Citing several state budget-cutting steps, Krugman notes:
[S]hredding the social safety net at a moment when many more Americans need help isn’t just cruel. It adds to the sense of insecurity that is one important factor driving the economy down.
So why are we doing this to ourselves?
The answer, of course, is that state and local government revenues are plunging along with the economy — and unlike the federal government, lower-level governments can’t borrow their way through the crisis. Partly that’s because these governments, unlike the feds, are subject to balanced-budget rules. But even if they weren’t, running temporary deficits would be difficult. Investors, driven by fear, are refusing to buy anything except federal debt, and those states that can borrow at all are being forced to pay punitive interest rates.
Unsurprisingly, Krugman endorses the idea of including “safety-net” expenditures, infrastructure investments, and expanded educational assistance (all of which could have profound ameliorative effects on state budgets) in the impending stimulus package. He does not, I am pleased to report, endorse no-strings general revenue sharing, which could perversely encourage states to take the very steps he deplores.
But he does go on to raise a really important question that hasn’t been seriously discussed in Washington since the beginning of the Reagan administration: does the current intergovernmental system in this country really make much sense?
As a nation, we don’t believe that our fellow citizens should go without essential health care. Why, then, does a large share of funding for Medicaid come from state governments, which are forced to cut the program precisely when it’s needed most?
An educated population is a national resource. Why, then, is basic education mainly paid for by local governments, which are forced to neglect the next generation every time the economy hits a rough patch?
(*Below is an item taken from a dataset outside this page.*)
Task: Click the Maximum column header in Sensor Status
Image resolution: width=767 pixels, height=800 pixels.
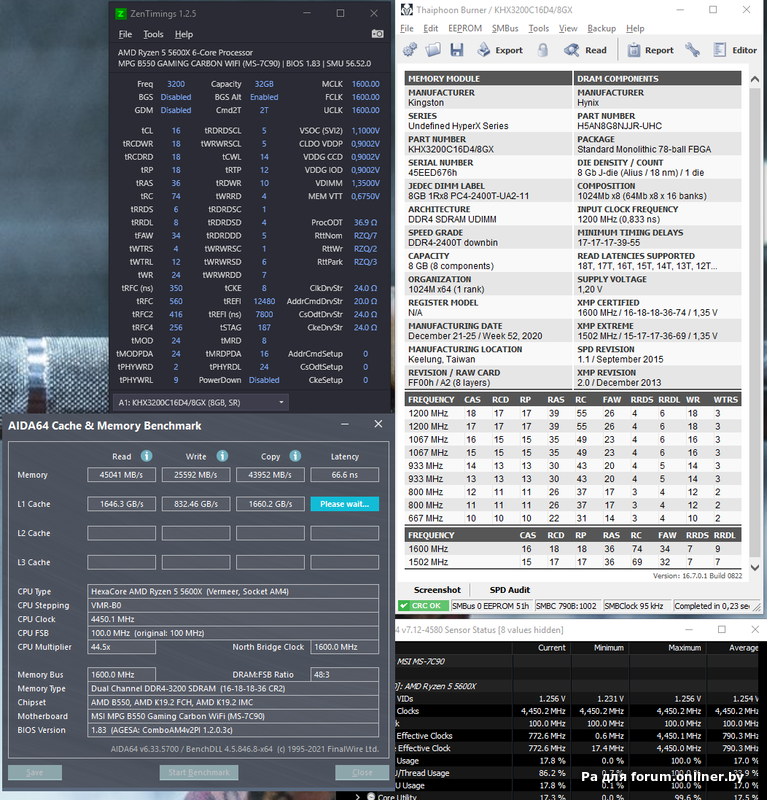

And why should investments in infrastructure, which will serve the nation for decades, be at the mercy of short-run fluctuations in local budgets?
As a veteran of the New Federalism wars of the early 1980s, I can certainly say that nothing about our system of federal-state-local relations has improved in clarity or rationality since the days when former Gov. Bruce Babbitt spoke of an “intergovernmental omelet of scrambled responsibilities.” As always, necessity is the mother of invention, and perhaps we are due another long-overdue look at how we allocate authority and resources among the different levels of government. This time, I hope progressives will lead, not follow, the debate.
I believe the policy of states receiving the funds from our federal government to use as they see fit has caused many of the problems we now face. This policy was brought about during the reign of the Saint Regan administration both at the state and national levels. Our infrastructure maintinence in California was dropped along with mental healthcare and many of the programs we enjoyed during that time and the time Mr. Regan was our governor.I would hope that during our future recovery, we can reverse many of the recent policies of small government is good.